EXERCISE PROMPT ▸ Please return every record exactly as it appears.

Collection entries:
━━━━━━━━━━━━━━━━

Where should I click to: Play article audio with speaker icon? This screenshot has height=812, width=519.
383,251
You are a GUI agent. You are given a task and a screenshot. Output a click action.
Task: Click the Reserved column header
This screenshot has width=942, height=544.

━━━━━━━━━━━━━━━━

FINISHED EXERCISE ▸
Where should I click to: Play article audio with speaker icon? This screenshot has height=812, width=519.
383,251
You are a GUI agent. You are given a task and a screenshot. Output a click action.
Task: Click the Reserved column header
This screenshot has width=942, height=544.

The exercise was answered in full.